Les cheminots recalés du Petit Train du Puy

mar 12/06/2018 - 17:28 , Mise à jour le 27/11/2020 à 08:52

Tout était prévu. A 11h45 une trentaine de grévistes opposés à la réforme ferroviaire s’étaient regroupés sur la place Michelet du Puy-en-Velay. Répondant à l’appel national d’une journée d’action et de grève nommée « la journée de la colère », les cheminots avaient imaginé grimper dans le petit train pour s’accorder une balade à travers le Puy-en-Velay, drapeaux au vent. « Parce que ce sera peut-être le seul train qui circulera en Haute-Loire », a précisé Xavier Bousset, secrétaire CGT cheminot Haute-Loire.

Oui mais voilà, au moment de prendre place dans les wagons, la conductrice et gérante du Petit Train touristique leur a fermé la porte au nez. « Le Petit Train, qui appartient à une société privée, n’est pas un outil de manifestation. », a-t-elle lancé notamment gênée par la présence des drapeaux aux couleurs de la CGT. Malgré l’insistance des cheminots, la gérante, elle-même épouse de cheminot, n’a pas cédé. Les voyageurs en colère sont donc restés à quai. « Elle était au courant, nous avions réservé ! » s’est offusqué Xavier Bousset.
Et si ça continuait au mois de juillet ?
Au 30ème jour de grève, la mobilisation contre la réforme ferroviaire en Haute-Loire commence à s’essouffler. « Nous restons dans la moyenne haute avec un peu plus de 50 % de grévistes. Mais forcément, ça commence à être dur. Pour ma part au mois de mai, une quinzaine de jours m’ont été retirés, ce qui représente environ 1 000€ en moins sur ma paye », explique le représentant CGT. Et de reprendre : « Mais ce n’est pas grave, nous misons sur l’avenir. »

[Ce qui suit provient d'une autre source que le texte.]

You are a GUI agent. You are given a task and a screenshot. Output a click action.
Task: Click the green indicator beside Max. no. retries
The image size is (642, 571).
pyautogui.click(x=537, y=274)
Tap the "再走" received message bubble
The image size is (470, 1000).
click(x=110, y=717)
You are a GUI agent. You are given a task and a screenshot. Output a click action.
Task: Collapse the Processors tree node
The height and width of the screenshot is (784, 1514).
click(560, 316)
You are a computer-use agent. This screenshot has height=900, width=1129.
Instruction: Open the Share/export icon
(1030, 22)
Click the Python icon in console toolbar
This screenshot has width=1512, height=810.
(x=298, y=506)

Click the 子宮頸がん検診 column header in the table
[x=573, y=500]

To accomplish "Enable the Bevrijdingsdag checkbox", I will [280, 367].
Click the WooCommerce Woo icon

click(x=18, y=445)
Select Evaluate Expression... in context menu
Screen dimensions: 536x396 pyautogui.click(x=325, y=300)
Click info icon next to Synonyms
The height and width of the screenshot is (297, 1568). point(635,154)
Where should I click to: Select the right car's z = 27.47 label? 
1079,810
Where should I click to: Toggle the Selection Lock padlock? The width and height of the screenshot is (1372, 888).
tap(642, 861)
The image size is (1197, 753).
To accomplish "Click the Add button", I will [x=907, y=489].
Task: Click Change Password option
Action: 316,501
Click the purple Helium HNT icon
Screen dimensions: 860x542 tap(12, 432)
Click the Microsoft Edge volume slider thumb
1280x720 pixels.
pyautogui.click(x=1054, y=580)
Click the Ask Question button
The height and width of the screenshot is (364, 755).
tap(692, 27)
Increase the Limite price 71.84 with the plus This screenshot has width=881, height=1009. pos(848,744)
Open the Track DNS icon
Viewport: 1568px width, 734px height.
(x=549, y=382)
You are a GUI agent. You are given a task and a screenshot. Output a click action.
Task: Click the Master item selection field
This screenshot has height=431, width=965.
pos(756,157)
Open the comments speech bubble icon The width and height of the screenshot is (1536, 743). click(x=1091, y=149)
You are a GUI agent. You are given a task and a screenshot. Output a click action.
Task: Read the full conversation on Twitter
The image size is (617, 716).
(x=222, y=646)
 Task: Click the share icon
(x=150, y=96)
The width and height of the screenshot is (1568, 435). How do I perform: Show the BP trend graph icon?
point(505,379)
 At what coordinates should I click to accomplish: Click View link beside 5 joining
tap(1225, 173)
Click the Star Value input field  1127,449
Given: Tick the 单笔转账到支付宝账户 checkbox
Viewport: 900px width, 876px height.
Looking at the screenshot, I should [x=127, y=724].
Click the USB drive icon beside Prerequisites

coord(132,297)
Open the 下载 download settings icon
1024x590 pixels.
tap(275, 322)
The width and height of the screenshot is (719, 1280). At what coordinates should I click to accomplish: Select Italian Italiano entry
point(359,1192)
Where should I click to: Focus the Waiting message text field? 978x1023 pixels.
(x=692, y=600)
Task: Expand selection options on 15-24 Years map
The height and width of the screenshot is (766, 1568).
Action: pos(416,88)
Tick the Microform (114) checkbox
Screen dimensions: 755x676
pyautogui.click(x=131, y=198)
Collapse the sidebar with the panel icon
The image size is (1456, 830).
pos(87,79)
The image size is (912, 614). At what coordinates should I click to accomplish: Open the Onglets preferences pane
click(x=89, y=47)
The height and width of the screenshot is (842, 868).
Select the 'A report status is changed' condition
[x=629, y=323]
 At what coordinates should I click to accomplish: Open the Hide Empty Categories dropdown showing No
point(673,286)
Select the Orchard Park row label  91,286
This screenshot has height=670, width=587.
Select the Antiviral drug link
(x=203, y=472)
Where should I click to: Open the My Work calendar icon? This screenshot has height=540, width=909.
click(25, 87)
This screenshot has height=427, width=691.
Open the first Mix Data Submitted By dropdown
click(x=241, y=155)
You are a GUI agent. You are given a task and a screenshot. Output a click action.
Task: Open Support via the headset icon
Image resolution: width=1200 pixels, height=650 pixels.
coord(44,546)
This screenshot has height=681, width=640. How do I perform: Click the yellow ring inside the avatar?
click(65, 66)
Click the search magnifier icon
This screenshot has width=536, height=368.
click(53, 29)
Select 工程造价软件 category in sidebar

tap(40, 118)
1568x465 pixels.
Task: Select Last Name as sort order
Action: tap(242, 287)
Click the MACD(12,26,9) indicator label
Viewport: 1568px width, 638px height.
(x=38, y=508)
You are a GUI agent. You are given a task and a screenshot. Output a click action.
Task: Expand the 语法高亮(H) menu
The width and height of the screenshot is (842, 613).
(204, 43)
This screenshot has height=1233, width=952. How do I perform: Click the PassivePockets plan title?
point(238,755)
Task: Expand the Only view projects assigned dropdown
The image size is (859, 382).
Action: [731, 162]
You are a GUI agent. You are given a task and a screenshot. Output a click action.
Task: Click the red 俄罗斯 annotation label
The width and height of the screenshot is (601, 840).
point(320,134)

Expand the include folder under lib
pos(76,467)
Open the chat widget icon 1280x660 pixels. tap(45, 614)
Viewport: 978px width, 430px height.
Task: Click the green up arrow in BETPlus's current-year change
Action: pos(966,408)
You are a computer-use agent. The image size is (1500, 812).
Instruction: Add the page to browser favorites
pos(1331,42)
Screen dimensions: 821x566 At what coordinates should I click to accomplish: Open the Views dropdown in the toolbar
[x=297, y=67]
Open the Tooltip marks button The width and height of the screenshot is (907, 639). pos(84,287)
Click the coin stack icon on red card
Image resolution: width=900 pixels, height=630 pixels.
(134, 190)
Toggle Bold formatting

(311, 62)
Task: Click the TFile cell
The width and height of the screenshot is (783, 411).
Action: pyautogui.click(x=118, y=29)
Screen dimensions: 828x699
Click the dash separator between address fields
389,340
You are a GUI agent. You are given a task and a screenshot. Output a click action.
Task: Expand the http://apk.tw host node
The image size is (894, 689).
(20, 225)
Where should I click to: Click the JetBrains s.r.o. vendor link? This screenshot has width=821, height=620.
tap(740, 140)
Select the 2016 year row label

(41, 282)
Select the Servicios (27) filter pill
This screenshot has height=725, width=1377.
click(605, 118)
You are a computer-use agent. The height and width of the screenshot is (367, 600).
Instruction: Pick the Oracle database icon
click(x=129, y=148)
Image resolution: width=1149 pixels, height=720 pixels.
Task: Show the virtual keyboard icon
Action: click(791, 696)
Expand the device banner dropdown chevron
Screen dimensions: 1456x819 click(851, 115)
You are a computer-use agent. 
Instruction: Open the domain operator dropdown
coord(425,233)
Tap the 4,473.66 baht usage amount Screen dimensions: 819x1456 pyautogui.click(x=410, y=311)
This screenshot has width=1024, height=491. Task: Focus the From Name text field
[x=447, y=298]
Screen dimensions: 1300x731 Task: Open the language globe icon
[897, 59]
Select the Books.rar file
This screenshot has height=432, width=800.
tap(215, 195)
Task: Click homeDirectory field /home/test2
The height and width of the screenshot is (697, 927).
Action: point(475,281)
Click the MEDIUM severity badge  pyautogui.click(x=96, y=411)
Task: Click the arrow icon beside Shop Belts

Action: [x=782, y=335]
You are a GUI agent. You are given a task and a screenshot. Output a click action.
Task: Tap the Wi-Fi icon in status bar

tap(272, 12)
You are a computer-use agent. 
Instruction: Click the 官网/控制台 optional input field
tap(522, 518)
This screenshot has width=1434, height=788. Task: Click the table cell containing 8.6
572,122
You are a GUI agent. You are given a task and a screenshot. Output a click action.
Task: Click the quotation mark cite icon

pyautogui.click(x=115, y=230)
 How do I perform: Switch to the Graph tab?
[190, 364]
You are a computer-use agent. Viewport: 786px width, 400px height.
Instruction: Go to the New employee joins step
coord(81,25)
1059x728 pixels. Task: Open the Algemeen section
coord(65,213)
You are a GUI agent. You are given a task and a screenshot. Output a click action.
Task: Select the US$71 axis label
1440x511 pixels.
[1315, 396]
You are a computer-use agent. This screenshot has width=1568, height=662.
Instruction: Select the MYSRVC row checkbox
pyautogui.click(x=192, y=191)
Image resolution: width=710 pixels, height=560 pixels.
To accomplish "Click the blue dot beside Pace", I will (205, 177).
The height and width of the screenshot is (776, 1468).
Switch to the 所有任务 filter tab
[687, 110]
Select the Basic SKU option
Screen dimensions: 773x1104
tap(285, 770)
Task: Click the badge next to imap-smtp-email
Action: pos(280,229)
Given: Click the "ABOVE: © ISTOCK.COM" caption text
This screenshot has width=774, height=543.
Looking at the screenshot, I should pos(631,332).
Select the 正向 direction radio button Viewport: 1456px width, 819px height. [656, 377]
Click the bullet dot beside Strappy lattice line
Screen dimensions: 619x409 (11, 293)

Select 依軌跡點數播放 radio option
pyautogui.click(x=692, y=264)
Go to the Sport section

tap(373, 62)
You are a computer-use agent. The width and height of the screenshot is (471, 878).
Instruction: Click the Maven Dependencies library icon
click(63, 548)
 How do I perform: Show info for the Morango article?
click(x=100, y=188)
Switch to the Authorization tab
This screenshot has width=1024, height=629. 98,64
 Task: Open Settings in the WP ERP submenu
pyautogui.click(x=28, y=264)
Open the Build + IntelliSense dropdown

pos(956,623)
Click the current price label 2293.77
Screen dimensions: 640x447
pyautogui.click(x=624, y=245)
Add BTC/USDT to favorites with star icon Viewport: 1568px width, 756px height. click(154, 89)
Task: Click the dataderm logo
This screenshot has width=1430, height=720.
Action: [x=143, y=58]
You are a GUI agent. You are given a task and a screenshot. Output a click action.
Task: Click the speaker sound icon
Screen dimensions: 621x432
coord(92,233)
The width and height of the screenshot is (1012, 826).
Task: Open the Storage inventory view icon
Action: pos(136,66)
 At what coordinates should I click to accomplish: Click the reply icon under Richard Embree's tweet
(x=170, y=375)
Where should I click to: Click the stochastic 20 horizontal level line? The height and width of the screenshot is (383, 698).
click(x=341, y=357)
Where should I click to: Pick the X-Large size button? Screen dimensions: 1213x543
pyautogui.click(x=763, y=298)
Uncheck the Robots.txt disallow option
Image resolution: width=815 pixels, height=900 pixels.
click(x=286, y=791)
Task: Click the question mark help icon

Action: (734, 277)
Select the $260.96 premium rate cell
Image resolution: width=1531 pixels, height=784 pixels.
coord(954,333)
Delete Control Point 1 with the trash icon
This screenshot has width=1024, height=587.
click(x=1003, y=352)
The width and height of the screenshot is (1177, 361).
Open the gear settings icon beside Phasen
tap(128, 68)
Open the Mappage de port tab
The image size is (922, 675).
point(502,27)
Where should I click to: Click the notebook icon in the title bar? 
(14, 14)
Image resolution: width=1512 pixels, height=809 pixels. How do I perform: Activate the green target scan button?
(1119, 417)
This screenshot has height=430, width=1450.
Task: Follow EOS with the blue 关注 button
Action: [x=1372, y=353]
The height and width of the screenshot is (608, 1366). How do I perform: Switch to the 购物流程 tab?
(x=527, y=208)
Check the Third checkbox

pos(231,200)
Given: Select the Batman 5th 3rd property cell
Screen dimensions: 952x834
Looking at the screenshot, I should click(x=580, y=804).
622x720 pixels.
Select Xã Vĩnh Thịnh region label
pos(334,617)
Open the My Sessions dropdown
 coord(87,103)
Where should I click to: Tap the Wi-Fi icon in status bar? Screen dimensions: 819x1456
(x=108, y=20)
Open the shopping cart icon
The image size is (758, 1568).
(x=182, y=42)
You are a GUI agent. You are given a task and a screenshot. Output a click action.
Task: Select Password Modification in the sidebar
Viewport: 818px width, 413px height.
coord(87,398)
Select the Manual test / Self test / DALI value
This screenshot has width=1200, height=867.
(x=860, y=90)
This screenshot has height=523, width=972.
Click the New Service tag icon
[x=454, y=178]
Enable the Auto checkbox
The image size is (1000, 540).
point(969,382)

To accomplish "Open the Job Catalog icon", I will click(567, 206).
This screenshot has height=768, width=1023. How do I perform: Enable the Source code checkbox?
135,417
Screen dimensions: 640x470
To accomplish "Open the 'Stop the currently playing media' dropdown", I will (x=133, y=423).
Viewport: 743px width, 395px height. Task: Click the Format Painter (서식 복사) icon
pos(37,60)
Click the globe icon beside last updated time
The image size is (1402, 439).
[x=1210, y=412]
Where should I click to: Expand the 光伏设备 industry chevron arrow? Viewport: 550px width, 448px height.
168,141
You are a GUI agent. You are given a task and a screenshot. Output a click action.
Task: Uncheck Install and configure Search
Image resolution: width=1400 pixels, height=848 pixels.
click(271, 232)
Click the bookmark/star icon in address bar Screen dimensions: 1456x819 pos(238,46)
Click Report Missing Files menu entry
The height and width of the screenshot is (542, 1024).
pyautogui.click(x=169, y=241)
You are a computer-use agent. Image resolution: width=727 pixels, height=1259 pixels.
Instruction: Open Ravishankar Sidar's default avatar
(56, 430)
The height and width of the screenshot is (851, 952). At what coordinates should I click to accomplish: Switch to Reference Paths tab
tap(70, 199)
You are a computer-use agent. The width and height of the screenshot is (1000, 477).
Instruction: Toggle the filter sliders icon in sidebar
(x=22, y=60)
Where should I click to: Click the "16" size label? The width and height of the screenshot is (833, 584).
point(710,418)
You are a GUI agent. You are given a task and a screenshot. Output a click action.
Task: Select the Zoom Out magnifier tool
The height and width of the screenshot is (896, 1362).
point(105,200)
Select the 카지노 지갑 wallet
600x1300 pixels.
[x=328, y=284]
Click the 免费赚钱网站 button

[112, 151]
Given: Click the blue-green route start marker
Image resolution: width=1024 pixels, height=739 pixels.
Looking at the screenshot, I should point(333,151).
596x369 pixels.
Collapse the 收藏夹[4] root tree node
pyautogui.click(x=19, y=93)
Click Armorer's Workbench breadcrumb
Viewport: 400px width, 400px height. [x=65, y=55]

L’avenir le plus proche qui nous intéresse concerne la journée de vendredi, lors de laquelle sera organisée une réunion tripartie, État, patronat et organisations syndicales. A l’issue de cette réunion, un compte rendu sera alors soumis aux cheminots qui décideront de la suite à donner ou pas à leur mobilisation.

« On se garde le droit de poser un préavis de grève pour le mois de juillet. On ne baissera pas la tête », a conclu Xavier Bousset.